Impaired inhibitory GABAergic synaptic transmission and transcription studied in single neurons by Patch-seq in Huntington's disease


Paraskevopoulou F., Parvizi P., Senger G., TUNÇBAĞ N., Rosenmund C., Yildirim F.

Proceedings of the National Academy of Sciences of the United States of America, cilt.118, sa.19, 2021 (SCI-Expanded) identifier identifier identifier

  • Yayın Türü: Makale / Tam Makale
  • Cilt numarası: 118 Sayı: 19
  • Basım Tarihi: 2021
  • Doi Numarası: 10.1073/pnas.2020293118
  • Dergi Adı: Proceedings of the National Academy of Sciences of the United States of America
  • Derginin Tarandığı İndeksler: Science Citation Index Expanded (SCI-EXPANDED), Scopus, Academic Search Premier, Agricultural & Environmental Science Database, Animal Behavior Abstracts, Aquatic Science & Fisheries Abstracts (ASFA), Artic & Antarctic Regions, BIOSIS, CAB Abstracts, Chemical Abstracts Core, EconLit, EMBASE, Food Science & Technology Abstracts, INSPEC, Linguistic Bibliography, MathSciNet, MEDLINE, Pollution Abstracts, Psycinfo, Public Affairs Index, Veterinary Science Database, zbMATH, DIALNET
  • Anahtar Kelimeler: Huntington's disease, single-cell RNA sequencing, Patch-seq, synaptic function, striatum, INTRANUCLEAR INCLUSIONS, MOUSE MODELS, EXPRESSION, MICE, ABNORMALITIES, PATHOGENESIS, DYSFUNCTION, ACTIVATION, SYNAPSES, TOXICITY
  • Orta Doğu Teknik Üniversitesi Adresli: Evet

Özet

© 2021 National Academy of Sciences.

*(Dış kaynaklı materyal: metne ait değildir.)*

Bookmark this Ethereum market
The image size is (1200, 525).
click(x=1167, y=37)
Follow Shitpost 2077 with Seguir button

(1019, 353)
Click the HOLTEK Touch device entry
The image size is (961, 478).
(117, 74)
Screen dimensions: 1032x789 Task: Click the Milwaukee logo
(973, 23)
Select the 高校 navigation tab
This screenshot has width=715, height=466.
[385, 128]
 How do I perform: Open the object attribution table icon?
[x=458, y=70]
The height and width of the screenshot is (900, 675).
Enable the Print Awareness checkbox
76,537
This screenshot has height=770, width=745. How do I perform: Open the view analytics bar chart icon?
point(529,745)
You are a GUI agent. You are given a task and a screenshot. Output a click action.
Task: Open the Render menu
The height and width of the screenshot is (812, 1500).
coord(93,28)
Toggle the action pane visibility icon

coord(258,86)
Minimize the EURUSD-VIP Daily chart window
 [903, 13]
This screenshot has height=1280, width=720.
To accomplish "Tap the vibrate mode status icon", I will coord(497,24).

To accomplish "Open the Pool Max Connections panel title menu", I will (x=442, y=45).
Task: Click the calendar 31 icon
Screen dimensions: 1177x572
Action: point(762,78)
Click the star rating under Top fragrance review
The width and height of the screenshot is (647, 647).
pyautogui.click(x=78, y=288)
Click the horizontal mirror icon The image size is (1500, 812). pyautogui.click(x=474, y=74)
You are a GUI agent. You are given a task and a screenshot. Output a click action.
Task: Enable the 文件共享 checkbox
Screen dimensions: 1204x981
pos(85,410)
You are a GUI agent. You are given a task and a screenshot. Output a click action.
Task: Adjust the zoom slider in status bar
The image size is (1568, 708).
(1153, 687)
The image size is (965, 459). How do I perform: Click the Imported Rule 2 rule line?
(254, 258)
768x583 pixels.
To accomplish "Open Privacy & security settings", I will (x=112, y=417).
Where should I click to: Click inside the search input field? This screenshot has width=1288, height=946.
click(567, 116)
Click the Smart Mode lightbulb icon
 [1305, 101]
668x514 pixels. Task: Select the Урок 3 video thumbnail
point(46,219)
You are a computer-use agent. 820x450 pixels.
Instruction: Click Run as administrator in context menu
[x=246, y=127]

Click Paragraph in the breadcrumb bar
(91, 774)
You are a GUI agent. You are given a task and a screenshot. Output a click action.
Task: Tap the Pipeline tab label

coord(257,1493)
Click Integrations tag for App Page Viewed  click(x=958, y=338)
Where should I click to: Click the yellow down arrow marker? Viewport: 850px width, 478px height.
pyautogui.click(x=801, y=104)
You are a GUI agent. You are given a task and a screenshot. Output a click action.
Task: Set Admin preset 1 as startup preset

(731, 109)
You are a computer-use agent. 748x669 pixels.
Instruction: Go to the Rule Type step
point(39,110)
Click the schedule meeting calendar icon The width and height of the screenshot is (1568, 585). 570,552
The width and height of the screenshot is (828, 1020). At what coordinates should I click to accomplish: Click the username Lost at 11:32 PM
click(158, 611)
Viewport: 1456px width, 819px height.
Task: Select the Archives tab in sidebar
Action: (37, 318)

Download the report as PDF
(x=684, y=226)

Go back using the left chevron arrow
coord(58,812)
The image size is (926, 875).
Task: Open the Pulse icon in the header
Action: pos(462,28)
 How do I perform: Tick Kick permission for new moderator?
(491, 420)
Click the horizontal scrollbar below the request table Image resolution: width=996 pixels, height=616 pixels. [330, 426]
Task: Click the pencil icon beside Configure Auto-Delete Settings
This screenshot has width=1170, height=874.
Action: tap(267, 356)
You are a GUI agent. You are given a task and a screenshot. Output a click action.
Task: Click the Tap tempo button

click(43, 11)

All rights reserved.Transcriptional dysregulation in Huntington's disease (HD) causes functional deficits in striatal neurons. Here, we performed Patchsequencing (Patch-seq) in an in vitro HD model to investigate the effects of mutant Huntingtin (Htt) on synaptic transmission and gene transcription in single striatal neurons. We found that expression of mutant Htt decreased the synaptic output of striatal neurons in a cell autonomous fashion and identified a number of genes whose dysregulation was correlated with physiological deficiencies in mutant Htt neurons. In support of a pivotal role for epigenetic mechanisms in HD pathophysiology, we found that inhibiting histone deacetylase 1/3 activities rectified several functional and morphological deficits and alleviated the aberrant transcriptional profiles in mutant Htt neurons. With this study, we demonstrate that Patch-seq technology can be applied both to better understand molecular mechanisms underlying a complex neurological disease at the single-cell level and to provide a platform for screening for therapeutics for the disease.